If you want me to perform other test I'd be pleased to do so.
I already did a few of them and the result is always the same. With
internal speaker it's 3 to 4 times more cpu consuming.
I also ask friend who had the same issue with Macbook (not sure how
it works with Macbook Pro but friend told me they didn't had this
behavior).
Regards
Alex
On 7 mars 09, at 01:30, William Stewart wrote:
Could you tell me:
What is the sample rate of the file
What is the sample rate of the device - have a look at this in
Audio MIDI Setup
Thanks Alex
Bill
On Mar 6, 2009, at 3:24 PM, Jens Alfke wrote:
What I found is that, all application who requiere audio output
doesn't have the same CPU usage depending if the audio output is
internal speaker or headphone/line out.
The difference is impressive.
For instance, if we use the Finder to play an audio file :
Line out : CPU charge = 3.5%
Internal speaker : CPU charge = 10.9%
I think Apple ® is doing a software filtering to compensate very
small sized speaker but this difference is really huge.
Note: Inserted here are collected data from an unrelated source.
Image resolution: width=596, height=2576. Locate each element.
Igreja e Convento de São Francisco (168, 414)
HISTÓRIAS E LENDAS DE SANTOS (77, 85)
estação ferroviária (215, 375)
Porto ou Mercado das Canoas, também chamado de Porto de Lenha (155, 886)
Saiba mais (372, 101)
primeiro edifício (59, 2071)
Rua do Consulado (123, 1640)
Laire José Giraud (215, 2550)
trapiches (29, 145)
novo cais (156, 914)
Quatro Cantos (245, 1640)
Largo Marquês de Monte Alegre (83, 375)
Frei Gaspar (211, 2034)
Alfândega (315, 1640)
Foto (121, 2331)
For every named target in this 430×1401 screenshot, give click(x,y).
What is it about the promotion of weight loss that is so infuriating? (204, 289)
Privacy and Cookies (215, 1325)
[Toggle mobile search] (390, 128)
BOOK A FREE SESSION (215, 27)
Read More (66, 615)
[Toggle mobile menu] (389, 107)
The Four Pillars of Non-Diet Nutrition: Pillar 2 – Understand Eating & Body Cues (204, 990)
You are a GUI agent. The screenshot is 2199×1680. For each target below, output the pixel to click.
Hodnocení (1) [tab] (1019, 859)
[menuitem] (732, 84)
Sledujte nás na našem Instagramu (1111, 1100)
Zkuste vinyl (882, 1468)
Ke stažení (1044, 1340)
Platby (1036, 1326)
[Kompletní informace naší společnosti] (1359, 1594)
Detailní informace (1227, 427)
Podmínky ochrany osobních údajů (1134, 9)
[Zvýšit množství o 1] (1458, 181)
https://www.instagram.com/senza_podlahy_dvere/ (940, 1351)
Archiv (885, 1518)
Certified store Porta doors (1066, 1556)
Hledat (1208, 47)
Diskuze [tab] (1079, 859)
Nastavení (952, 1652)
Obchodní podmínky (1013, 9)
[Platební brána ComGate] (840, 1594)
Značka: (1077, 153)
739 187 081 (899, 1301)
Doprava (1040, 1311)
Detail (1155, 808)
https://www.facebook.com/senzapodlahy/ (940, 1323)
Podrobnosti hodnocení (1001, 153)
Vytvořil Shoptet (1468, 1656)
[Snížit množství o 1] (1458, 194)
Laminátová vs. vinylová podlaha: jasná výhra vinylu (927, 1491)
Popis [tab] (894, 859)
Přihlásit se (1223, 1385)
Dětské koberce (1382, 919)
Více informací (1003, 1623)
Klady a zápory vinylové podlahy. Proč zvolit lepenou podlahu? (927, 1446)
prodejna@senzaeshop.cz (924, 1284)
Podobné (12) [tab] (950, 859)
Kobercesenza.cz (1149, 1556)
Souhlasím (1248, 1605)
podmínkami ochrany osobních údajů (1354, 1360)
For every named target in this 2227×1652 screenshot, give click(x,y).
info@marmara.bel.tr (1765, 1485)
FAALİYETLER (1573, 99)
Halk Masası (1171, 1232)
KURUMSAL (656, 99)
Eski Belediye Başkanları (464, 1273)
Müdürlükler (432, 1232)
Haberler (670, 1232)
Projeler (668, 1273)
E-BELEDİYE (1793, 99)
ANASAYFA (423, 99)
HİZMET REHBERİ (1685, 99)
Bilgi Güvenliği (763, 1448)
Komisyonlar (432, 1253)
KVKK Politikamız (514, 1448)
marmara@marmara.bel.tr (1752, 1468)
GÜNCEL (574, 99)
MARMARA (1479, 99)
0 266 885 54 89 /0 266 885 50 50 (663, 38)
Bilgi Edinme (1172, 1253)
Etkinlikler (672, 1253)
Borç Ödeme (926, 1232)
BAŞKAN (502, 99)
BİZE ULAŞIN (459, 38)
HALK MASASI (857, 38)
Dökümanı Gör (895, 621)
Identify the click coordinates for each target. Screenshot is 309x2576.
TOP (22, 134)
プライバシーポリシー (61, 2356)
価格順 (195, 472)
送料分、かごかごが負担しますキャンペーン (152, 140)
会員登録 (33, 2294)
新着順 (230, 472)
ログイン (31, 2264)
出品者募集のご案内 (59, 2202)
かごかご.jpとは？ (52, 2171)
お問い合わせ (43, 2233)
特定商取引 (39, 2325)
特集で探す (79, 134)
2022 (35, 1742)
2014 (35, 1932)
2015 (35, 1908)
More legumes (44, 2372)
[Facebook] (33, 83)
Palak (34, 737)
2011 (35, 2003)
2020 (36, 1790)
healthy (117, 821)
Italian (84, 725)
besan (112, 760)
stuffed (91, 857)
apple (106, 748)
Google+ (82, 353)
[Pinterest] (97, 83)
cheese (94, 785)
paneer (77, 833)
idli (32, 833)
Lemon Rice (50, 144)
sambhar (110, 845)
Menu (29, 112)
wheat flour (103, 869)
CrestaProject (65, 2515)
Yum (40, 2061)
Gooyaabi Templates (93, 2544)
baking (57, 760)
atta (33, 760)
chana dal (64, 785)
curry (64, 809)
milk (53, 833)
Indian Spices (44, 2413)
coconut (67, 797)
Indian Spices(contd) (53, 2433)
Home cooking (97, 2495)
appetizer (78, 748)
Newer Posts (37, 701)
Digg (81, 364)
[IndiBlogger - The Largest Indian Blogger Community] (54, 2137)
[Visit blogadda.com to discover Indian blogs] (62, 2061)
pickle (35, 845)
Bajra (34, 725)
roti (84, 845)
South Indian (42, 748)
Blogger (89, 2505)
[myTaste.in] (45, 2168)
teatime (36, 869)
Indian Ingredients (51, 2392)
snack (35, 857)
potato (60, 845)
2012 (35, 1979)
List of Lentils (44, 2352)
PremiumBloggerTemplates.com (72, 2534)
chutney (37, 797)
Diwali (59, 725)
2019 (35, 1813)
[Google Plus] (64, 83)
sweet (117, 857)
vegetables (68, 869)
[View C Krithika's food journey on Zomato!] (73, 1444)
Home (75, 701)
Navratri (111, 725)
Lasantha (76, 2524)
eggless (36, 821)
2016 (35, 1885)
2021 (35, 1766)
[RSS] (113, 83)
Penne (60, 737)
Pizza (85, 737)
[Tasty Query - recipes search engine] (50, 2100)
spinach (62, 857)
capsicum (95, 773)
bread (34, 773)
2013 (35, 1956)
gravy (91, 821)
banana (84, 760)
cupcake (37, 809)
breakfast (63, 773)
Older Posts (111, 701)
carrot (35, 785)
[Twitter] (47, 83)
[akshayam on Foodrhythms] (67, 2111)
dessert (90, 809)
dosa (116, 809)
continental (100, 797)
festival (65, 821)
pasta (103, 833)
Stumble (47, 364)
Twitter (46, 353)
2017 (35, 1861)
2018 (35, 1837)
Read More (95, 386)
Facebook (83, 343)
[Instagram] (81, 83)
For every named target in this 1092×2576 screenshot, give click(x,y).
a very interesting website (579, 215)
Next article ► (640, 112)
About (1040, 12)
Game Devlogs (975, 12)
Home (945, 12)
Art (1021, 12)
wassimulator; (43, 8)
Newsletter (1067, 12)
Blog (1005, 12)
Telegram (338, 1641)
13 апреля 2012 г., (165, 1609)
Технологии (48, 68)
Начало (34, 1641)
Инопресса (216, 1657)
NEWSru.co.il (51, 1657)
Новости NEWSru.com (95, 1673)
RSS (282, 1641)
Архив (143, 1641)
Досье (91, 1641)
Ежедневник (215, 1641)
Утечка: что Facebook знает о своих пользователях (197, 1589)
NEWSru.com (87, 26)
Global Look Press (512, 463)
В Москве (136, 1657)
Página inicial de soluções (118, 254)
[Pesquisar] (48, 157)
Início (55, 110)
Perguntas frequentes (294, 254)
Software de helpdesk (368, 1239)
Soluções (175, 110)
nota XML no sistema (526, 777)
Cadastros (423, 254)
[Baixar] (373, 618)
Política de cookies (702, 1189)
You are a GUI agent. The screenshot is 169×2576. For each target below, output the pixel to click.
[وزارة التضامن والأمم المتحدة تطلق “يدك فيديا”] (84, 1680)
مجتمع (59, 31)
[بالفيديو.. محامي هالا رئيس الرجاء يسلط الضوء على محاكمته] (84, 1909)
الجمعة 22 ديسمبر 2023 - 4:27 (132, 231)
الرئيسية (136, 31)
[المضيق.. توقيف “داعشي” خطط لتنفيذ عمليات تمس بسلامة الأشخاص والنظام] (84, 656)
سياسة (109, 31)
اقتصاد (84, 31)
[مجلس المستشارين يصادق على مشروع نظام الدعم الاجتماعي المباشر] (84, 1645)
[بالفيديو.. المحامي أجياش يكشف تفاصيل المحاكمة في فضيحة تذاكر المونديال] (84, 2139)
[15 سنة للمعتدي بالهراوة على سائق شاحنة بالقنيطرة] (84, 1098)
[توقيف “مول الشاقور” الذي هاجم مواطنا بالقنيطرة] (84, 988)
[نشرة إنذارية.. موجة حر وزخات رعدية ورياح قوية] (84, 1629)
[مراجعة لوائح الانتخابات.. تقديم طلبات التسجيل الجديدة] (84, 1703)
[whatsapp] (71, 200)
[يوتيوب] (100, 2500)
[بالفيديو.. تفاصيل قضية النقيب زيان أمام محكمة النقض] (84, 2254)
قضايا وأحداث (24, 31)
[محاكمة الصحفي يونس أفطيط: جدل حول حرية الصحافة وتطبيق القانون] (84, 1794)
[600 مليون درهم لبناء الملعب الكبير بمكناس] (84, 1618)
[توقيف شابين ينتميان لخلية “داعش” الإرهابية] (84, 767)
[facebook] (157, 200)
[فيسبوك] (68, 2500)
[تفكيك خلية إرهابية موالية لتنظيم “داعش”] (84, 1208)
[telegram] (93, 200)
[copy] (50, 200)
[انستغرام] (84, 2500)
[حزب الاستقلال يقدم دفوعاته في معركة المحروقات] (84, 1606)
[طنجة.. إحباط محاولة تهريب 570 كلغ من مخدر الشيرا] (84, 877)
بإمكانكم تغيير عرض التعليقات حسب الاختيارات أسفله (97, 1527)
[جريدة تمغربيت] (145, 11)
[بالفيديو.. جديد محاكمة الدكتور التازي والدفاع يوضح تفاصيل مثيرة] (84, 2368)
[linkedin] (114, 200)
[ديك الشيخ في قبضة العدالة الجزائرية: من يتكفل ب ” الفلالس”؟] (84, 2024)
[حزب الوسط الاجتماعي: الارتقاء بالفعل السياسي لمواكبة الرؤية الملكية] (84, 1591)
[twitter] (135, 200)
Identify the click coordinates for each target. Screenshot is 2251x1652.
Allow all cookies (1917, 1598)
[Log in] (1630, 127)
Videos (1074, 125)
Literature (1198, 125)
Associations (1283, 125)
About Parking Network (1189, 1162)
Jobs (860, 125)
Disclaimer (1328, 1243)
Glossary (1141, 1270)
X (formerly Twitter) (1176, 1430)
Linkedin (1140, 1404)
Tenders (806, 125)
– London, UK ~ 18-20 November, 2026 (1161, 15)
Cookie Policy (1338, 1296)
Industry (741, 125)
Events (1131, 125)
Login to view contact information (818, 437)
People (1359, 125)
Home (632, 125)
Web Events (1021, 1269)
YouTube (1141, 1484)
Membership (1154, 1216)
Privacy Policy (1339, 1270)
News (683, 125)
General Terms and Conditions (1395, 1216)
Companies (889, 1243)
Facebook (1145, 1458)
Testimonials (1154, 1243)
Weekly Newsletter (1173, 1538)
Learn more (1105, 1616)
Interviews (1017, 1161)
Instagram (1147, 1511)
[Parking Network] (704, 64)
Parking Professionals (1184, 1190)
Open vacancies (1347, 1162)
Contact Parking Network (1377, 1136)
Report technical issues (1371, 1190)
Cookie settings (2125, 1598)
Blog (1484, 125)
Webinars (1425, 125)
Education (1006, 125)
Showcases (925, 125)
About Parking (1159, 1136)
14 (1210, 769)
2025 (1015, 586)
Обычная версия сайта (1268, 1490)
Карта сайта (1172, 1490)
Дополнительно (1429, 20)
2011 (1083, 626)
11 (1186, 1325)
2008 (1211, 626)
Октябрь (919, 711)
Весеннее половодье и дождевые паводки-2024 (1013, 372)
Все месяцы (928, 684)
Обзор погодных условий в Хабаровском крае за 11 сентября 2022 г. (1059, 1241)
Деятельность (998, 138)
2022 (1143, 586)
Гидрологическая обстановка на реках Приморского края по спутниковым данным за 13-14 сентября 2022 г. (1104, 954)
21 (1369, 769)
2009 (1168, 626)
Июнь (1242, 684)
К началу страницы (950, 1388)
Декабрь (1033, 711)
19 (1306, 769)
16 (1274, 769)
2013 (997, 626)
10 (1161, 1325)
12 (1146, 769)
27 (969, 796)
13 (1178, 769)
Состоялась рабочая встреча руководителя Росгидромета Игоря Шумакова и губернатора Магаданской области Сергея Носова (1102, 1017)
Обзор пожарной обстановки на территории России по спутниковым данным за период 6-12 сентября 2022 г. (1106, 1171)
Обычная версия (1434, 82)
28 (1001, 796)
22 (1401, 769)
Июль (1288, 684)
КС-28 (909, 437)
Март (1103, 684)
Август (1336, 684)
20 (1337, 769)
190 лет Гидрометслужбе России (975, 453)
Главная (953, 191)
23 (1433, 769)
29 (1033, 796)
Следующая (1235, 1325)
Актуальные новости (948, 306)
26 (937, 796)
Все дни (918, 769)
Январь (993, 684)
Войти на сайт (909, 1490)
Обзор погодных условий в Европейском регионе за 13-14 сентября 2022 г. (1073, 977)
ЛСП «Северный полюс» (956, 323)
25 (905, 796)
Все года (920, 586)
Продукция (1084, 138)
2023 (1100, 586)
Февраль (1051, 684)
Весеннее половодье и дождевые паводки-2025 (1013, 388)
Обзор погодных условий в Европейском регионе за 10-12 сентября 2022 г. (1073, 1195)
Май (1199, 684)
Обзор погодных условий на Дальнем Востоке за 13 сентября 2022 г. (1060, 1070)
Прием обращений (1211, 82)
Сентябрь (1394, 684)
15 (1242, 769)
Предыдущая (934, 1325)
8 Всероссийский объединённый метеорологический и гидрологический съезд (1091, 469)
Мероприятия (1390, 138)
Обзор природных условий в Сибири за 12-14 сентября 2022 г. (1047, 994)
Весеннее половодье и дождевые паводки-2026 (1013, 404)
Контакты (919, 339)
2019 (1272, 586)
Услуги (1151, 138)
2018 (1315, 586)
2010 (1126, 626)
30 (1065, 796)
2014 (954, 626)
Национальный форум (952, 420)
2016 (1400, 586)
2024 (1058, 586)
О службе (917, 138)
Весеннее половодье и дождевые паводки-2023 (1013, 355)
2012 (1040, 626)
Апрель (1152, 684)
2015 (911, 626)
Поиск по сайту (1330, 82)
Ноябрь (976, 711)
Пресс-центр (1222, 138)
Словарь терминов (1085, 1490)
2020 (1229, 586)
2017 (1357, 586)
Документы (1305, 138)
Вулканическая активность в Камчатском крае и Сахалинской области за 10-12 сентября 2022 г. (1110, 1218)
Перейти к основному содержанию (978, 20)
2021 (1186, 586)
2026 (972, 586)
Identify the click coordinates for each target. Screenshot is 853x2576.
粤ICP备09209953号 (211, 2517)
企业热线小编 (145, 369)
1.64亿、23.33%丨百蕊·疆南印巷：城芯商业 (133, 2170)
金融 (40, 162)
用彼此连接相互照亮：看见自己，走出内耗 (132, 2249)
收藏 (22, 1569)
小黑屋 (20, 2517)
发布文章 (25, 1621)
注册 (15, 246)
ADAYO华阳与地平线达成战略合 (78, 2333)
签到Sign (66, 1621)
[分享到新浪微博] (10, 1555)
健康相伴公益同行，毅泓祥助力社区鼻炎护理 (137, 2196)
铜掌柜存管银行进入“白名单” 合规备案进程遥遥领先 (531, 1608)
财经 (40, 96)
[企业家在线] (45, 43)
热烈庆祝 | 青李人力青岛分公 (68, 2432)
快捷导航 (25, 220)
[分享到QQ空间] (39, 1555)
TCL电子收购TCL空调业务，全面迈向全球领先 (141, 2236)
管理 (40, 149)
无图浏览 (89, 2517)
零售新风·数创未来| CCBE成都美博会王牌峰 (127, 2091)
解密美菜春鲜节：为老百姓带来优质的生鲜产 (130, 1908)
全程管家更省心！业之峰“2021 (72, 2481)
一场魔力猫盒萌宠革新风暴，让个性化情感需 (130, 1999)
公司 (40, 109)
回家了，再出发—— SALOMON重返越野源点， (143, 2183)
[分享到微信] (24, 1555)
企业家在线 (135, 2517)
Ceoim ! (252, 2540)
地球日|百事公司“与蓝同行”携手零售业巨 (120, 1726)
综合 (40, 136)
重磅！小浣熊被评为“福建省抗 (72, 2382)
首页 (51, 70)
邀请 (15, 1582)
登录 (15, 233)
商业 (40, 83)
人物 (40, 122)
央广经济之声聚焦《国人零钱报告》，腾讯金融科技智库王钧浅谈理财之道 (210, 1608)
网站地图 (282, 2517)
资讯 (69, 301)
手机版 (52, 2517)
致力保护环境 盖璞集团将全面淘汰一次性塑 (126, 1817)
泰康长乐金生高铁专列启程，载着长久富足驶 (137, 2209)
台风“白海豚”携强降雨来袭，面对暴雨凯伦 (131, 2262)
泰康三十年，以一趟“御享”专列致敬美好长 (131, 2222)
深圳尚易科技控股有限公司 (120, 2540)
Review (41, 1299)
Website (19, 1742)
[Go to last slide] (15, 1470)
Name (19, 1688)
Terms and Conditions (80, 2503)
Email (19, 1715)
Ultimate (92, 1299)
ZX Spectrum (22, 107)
The speaker and line-out interfaces may be running at different
sample rates. (I've seen this myself; I had a bizarre bug that was
triggered by plugging in headphones. Turned out this reset the HAL
to change between 44k and 48k.) That would mean that sample-rate
conversion is involved in playback over one or the other interface.
If you're curious you could always run 'sample' or Xray on the app
while it's playing, and see where the time goes.